▶ What the task asks: When you reach a picture, skip it, and retype every line below exactly.

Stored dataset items
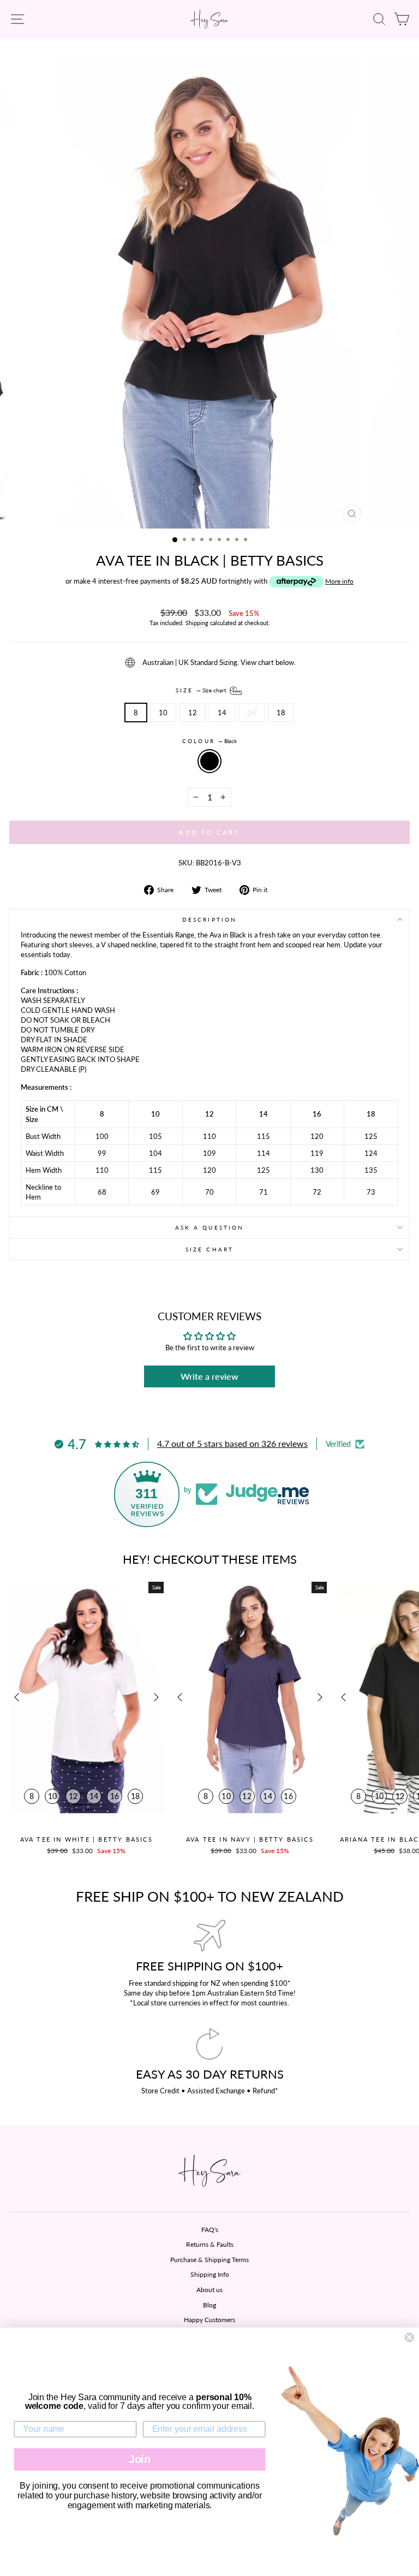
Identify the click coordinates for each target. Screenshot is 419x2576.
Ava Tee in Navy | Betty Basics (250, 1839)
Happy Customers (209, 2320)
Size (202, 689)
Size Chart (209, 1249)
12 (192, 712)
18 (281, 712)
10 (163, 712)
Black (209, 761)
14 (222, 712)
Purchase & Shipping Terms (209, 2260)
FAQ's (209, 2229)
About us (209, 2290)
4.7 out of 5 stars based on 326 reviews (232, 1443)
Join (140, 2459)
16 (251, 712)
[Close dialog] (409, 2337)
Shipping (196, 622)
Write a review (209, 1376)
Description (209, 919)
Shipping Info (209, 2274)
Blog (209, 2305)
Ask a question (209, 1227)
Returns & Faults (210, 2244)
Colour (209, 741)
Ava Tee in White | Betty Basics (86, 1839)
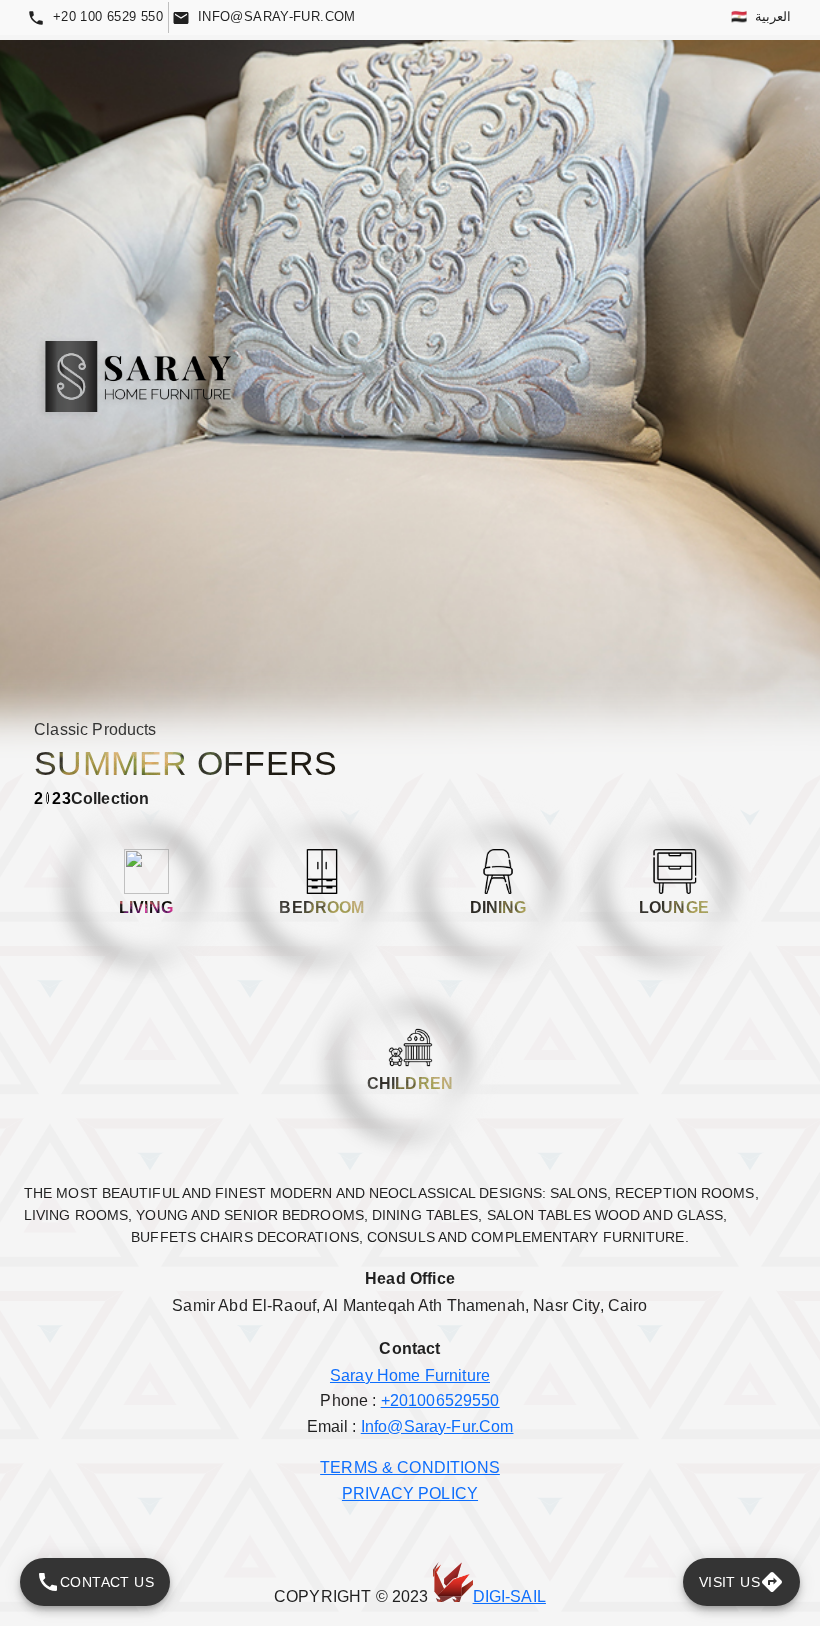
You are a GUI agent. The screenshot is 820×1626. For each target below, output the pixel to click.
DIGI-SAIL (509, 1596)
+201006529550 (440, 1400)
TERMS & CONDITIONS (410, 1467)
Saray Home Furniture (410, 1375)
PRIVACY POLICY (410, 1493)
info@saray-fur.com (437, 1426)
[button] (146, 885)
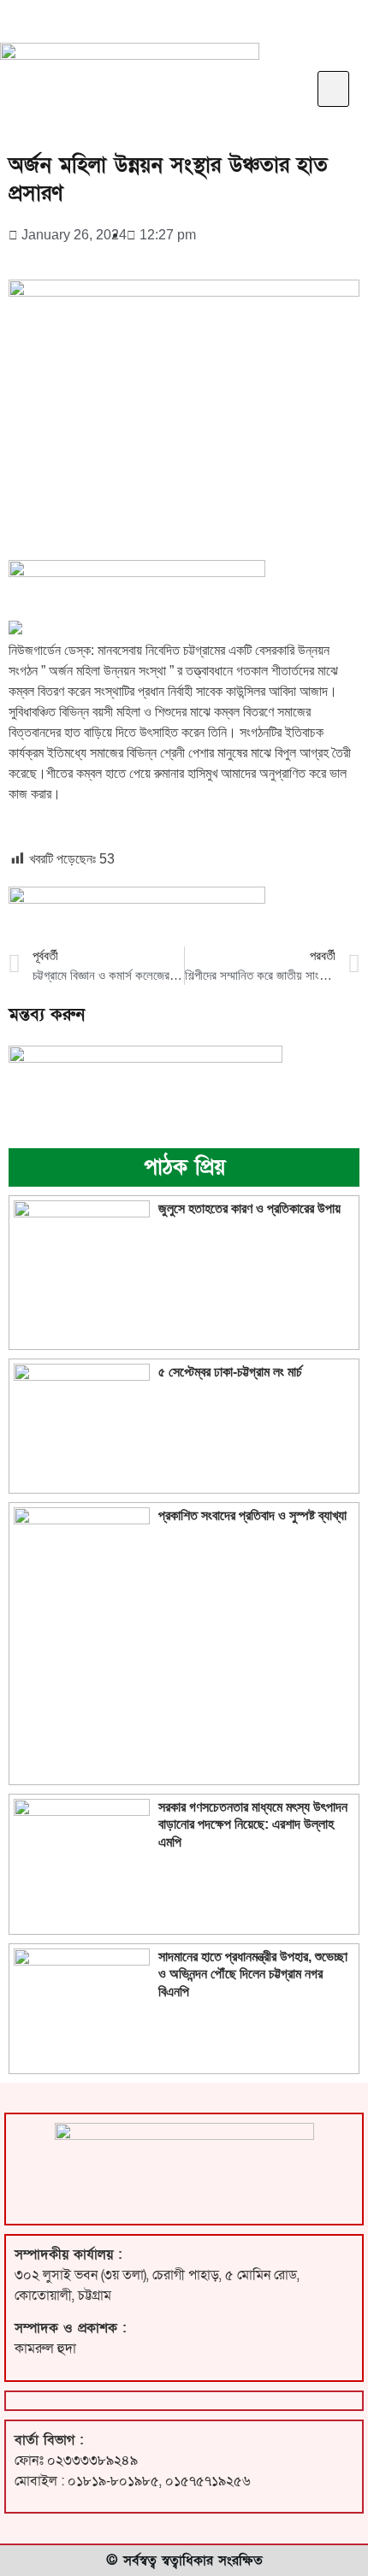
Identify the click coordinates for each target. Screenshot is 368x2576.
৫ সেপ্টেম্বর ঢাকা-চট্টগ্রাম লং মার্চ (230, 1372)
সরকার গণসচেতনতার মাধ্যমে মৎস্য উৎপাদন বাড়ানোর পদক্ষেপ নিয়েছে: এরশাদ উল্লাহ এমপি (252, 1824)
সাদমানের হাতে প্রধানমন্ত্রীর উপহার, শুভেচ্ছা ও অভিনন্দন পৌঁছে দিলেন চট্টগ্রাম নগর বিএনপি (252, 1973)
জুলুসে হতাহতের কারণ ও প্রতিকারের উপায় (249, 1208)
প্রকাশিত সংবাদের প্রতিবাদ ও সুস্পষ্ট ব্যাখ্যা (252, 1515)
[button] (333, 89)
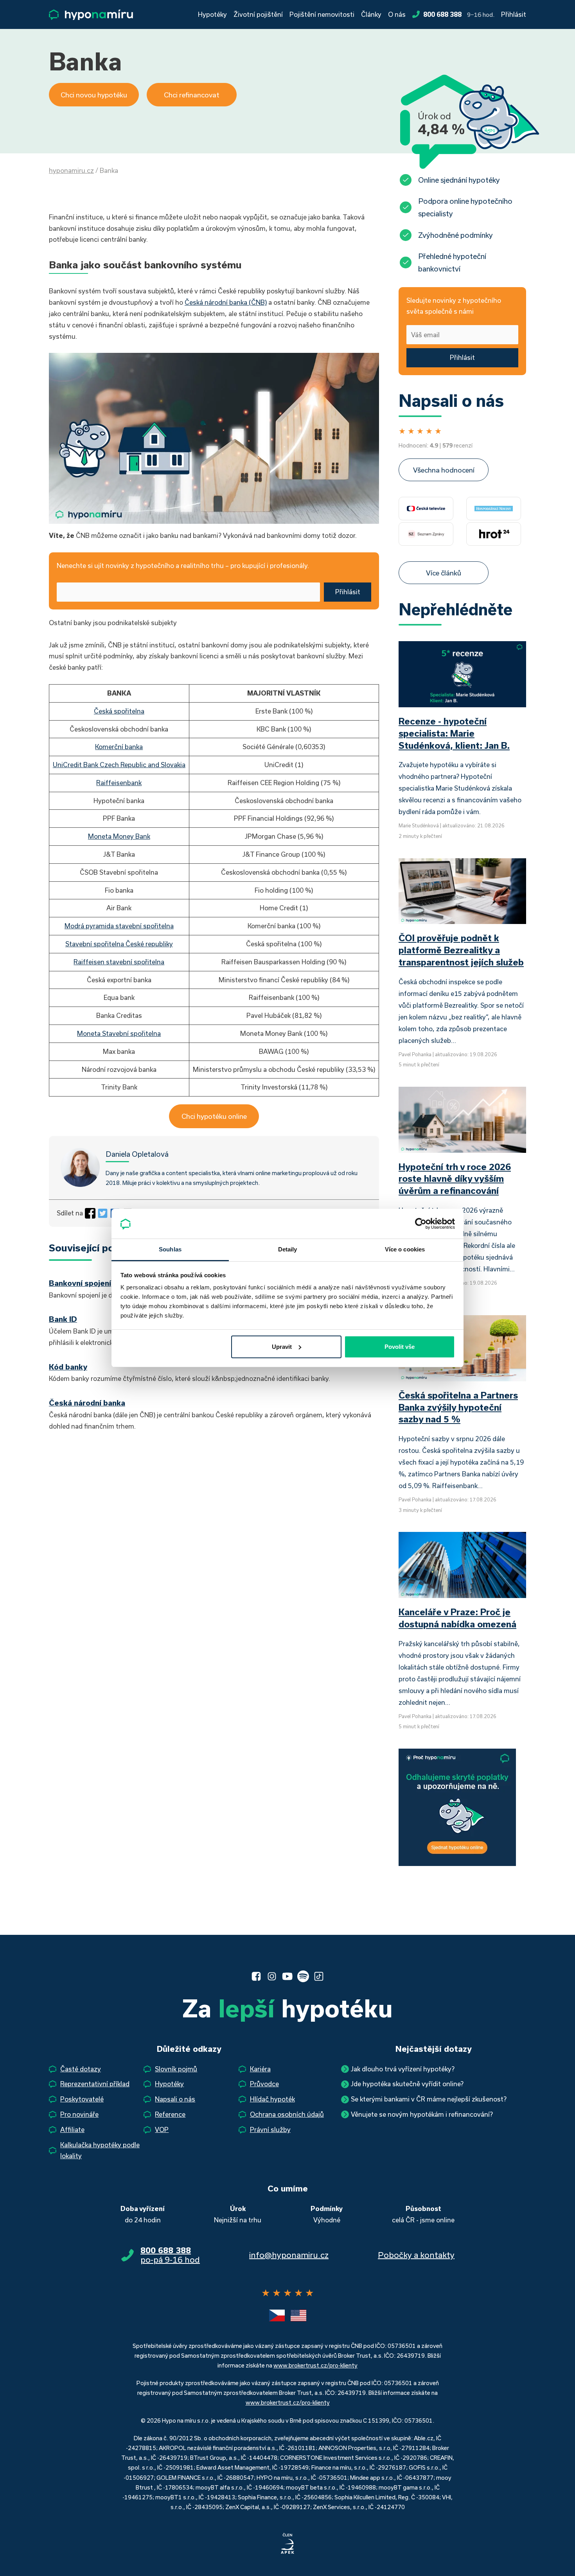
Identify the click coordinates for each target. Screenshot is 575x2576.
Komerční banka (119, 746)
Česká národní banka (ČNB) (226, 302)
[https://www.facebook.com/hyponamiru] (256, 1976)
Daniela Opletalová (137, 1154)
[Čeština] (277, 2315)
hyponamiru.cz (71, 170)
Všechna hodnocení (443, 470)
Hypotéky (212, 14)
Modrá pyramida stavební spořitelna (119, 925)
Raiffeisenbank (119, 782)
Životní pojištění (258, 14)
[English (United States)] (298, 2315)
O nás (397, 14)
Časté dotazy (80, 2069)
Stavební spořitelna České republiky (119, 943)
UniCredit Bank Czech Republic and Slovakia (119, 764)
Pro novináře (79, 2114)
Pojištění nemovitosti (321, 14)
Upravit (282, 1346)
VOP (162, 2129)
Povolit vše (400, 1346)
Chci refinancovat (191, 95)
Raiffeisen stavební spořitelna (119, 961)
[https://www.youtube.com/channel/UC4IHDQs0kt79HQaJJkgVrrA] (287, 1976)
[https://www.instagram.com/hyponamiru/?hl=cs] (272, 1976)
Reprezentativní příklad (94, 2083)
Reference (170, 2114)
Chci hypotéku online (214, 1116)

▶ Answer to this task:
Identify the click coordinates for each target. Screenshot is 419x2576.
Ava Tee in Navy | Betty Basics (250, 1839)
Happy Customers (209, 2320)
Size (202, 689)
Size Chart (209, 1249)
12 (192, 712)
18 (281, 712)
10 (163, 712)
Black (209, 761)
14 (222, 712)
Purchase & Shipping Terms (209, 2260)
FAQ's (209, 2229)
About us (209, 2290)
4.7 out of 5 stars based on 326 reviews (232, 1443)
Join (140, 2459)
16 (251, 712)
[Close dialog] (409, 2337)
Shipping (196, 622)
Write a review (209, 1376)
Description (209, 919)
Shipping Info (209, 2274)
Blog (209, 2305)
Ask a question (209, 1227)
Returns & Faults (210, 2244)
Colour (209, 741)
Ava Tee in White | Betty Basics (86, 1839)
You are a GUI agent. The screenshot is 820×1626. For each target below, output the pixel to click.
DIGI-SAIL (509, 1596)
+201006529550 (440, 1400)
TERMS & CONDITIONS (410, 1467)
Saray Home Furniture (410, 1375)
PRIVACY POLICY (410, 1493)
info@saray-fur.com (437, 1426)
[button] (146, 885)
Identify the click coordinates for each target. Screenshot is 368x2576.
৫ সেপ্টেম্বর ঢাকা-চট্টগ্রাম লং মার্চ (230, 1372)
সরকার গণসচেতনতার মাধ্যমে মৎস্য উৎপাদন বাড়ানোর পদক্ষেপ নিয়েছে: এরশাদ উল্লাহ এমপি (252, 1824)
সাদমানের হাতে প্রধানমন্ত্রীর উপহার, শুভেচ্ছা ও অভিনন্দন পৌঁছে দিলেন চট্টগ্রাম নগর বিএনপি (252, 1973)
জুলুসে হতাহতের কারণ ও প্রতিকারের উপায় (249, 1208)
প্রকাশিত সংবাদের প্রতিবাদ ও সুস্পষ্ট ব্যাখ্যা (252, 1515)
[button] (333, 89)
Identify the click coordinates for each target. Screenshot is 575x2576.
Komerční banka (119, 746)
Česká národní banka (ČNB) (226, 302)
[https://www.facebook.com/hyponamiru] (256, 1976)
Daniela Opletalová (137, 1154)
[Čeština] (277, 2315)
hyponamiru.cz (71, 170)
Všechna hodnocení (443, 470)
Hypotéky (212, 14)
Modrá pyramida stavební spořitelna (119, 925)
Raiffeisenbank (119, 782)
Životní pojištění (258, 14)
[English (United States)] (298, 2315)
O nás (397, 14)
Časté dotazy (80, 2069)
Stavební spořitelna České republiky (119, 943)
UniCredit Bank Czech Republic and Slovakia (119, 764)
Pro novináře (79, 2114)
Pojištění nemovitosti (321, 14)
Upravit (282, 1346)
VOP (162, 2129)
Povolit vše (400, 1346)
Chci refinancovat (191, 95)
Raiffeisen stavební spořitelna (119, 961)
[https://www.youtube.com/channel/UC4IHDQs0kt79HQaJJkgVrrA] (287, 1976)
[https://www.instagram.com/hyponamiru/?hl=cs] (272, 1976)
Reprezentativní příklad (94, 2083)
Reference (170, 2114)
Chci hypotéku online (214, 1116)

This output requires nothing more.